If you’re reading this blog, then you already know how much I enjoy making music on portable devices. So it’s no surprise that I am one of those who was very interested in the iPad Air that was just released. Prior to it’s announcement, I had been giving serious thought to possibly downsizing to an iPad Retina when they were announced.
I liked my iPad4, but there’s no denying it was kind of heavy after awhile, and the shallow bezel on the back always made it hard to hold on too. However with the new smaller Air being announced at the same time as the Retina Mini, I knew that my biggest complaints had been addressed and I could keep the larger screen after all.

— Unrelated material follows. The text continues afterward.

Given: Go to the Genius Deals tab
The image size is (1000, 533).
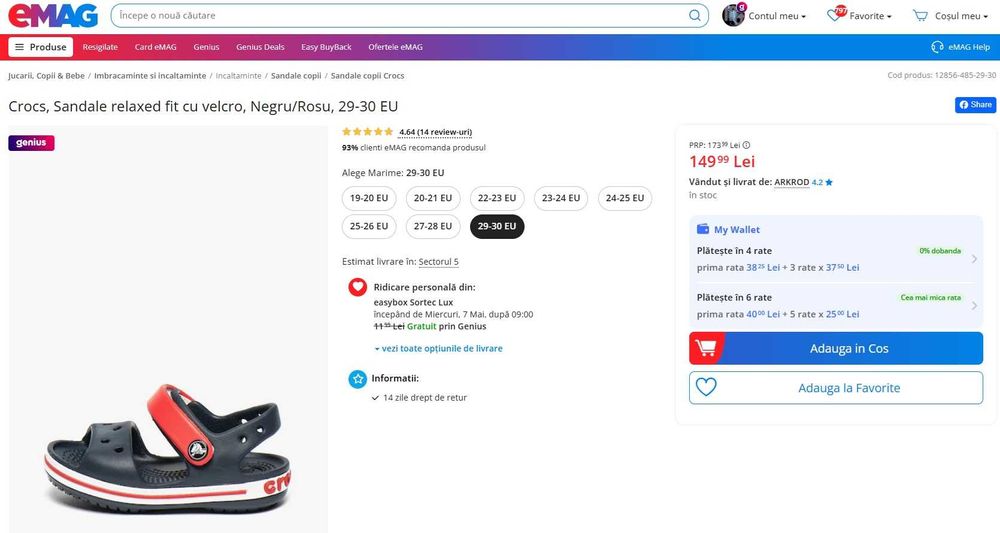Looking at the screenshot, I should coord(260,47).
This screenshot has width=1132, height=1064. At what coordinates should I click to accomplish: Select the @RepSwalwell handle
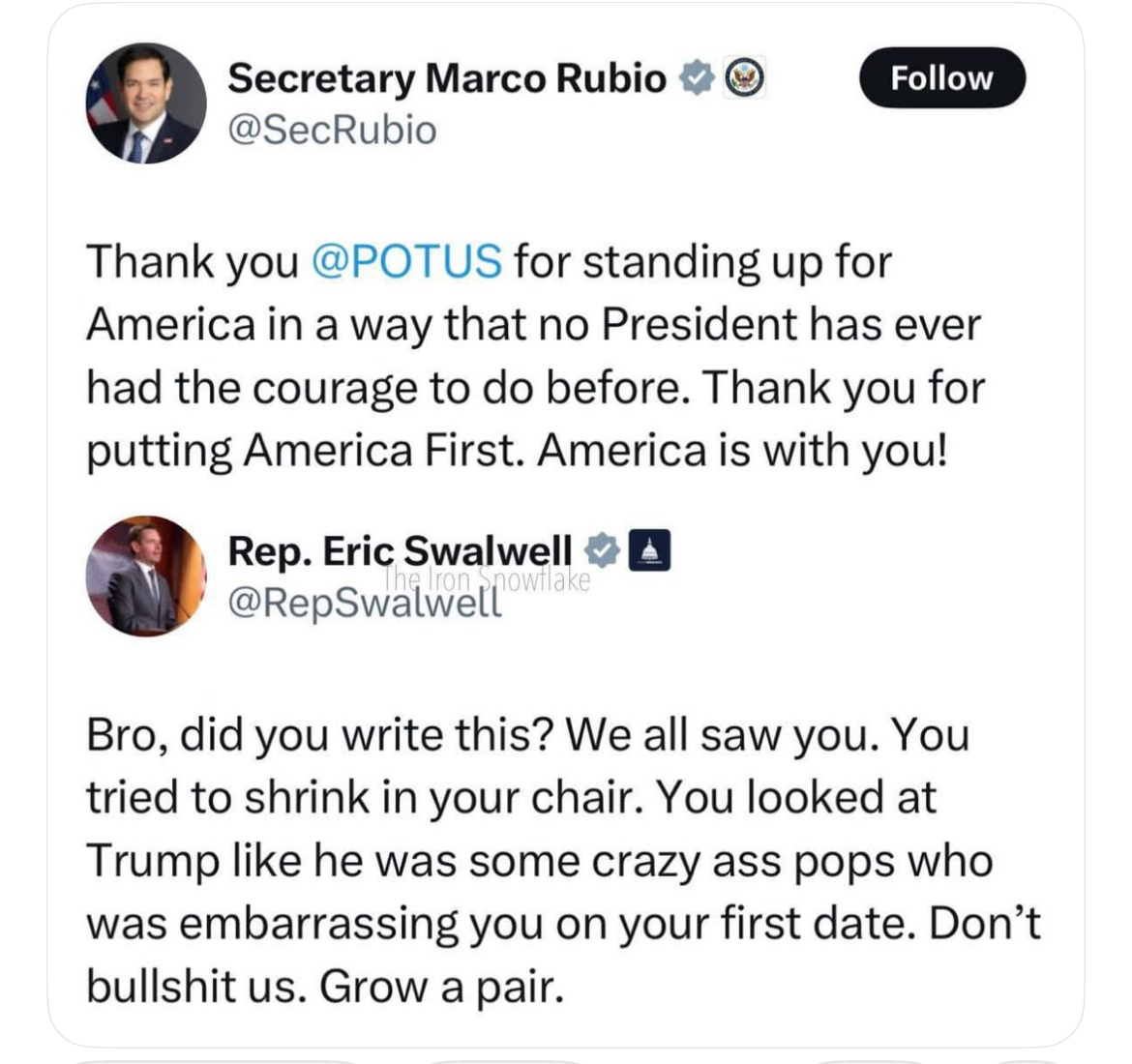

Not only was it thinner and lighter, but much more powerful as well. I’m normally not one to use CPU-intensive plug-ins to the point of bringing my computer to it’s knees, but some of the iOS audio apps coming out were already at the limits of what the iPad4 would handle. More CPU power is still a very good reason to upgrade each year if music making is one of your main activities on the iPad. Sell your old one asap and it only costs about $200 a year to stay on the newest hardware. Well worth it for me.
Luckily getting a new Air on release day was pretty simple, considering there was no pre-order this time. Pay online, pick up at store, and skip the (longer) line for those people who just walked up without buying first on the online Apple Store. 10 minutes later I was home and restoring my data to the new iPad. In the past I always was fine with 16GB Apple devices, not that big of a deal to sync wirelessly at home if I needed something else. But I figured for how much I use my iPad for music making, why not pay the small additional charge and double my storage to make my life easier. So far having 32GB has definitely felt like a luxury compared to before!
Physically the new Air is a much different feeling iPad compared to the 3 or version 4 that came before it. Where as those felt like solid pieces of glass and aluminum, the Air feels like there’s a sort of emptiness that goes along with the decreased weight. The screen flexes slightly more like plastic than glass, and there’s a hollowness to the sound of your fingers typing on it not present on the last generation iPad.
Bass (cough) from the speakers can be felt through the whole body when you play music or watch videos, reminding me almost of the vibration functions of say an Xbox controller. On the plus side, the Air has stereo speakers finally, which is a welcome improvement. Though since most people will likely be holding the iPad in landscape mode while watching a movie for instance, the sound still only comes from one side. Oh well.
All this is not to say that iPad Air feels cheap, or flimsy, it doesn’t at all. It just no longer has the solid weighty feel of the previous versions. It’s not so much the weight difference you feel when holding it, it’s the lack of mass overall. Part of being lighter I guess, and not at all something that I would change at the expense of more weight anyway. The new Air really is much easier to hold overall.
At first I didn’t think there was a huge jump in performance in day to day app use, or with the new WiFi antennas. However, the more time I spend using the Air, the more I do recognize just how much faster it is overall. Pages load quicker, my sound banks for Alchemy downloaded and installed faster, and apps launch and perform app-switching faster and smoother too.
Of course the real thing most people want to know, is how is it for music apps?
I’ve spent much of the last two days working on writing some new tracks using the QuNexus and iPad Air, and I can say it’s definitely a noticeable improvement in how easy it is to get my ideas recorded. Using Auria and Audiobus to record various synth apps like DM-1, Alchemy, Nave, Sunrizer, etc was a much smoother experience than it’s ever been.
Auria has always gotten a bit laggy when you added a lot of tracks or events to a project, and now things are extremely fluid for almost all the time I was using it. At one point last night after using a bunch of audio apps throughout the day and not clearing the iPad’s memory, Auria started to navigate a little bit slower. Nowhere near as slow as it had been at the best of times on the iPad4 though, the new graphics power really is making things better here. After clearing the RAM, and relaunching Auria, everything was once again smooth as could be.
Switching between apps running in Audiobus was another area where I really noticed the added horsepower. App changes were almost instant, and I didn’t have any issues with freezing or other mishaps. In fact, it was probably the easiest and most trouble-free iOS sessions I’ve ever had. Can’t argue with that!
So yes, I can definitely recommend upgrading if you’re considering it and are a fan of iOS music making. The differences even from an iPad4 were pretty noticeable, and the new form factor really is a lot better I feel. It does feel strangely hollow in the middle for me, but the large decrease in weight is definitely worth it.